_Exercise description_. In the entries below, find every line holding the string "Click" and collect it.

_Data for processing_.
________________________
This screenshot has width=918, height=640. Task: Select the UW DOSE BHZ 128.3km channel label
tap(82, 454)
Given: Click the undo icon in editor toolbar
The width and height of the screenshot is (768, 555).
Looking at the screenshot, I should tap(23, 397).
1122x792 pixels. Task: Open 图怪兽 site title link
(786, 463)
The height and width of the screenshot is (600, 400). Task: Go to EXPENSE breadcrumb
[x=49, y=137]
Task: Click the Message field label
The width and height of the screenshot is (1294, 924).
________________________
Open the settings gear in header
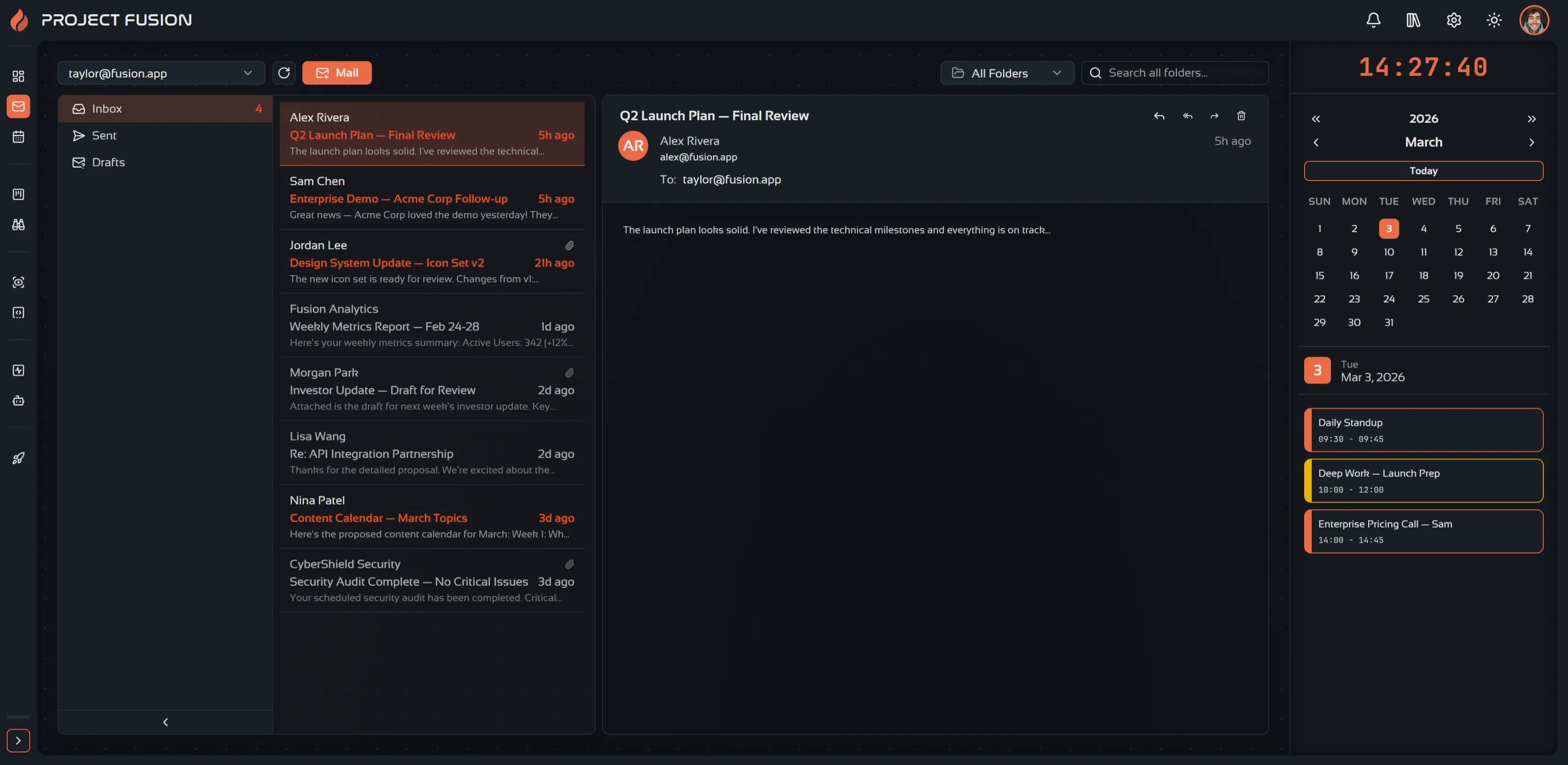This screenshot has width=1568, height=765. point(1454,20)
________________________
_Result of this task_.
Given: Click the undo icon in editor toolbar
Task: Click the Message field label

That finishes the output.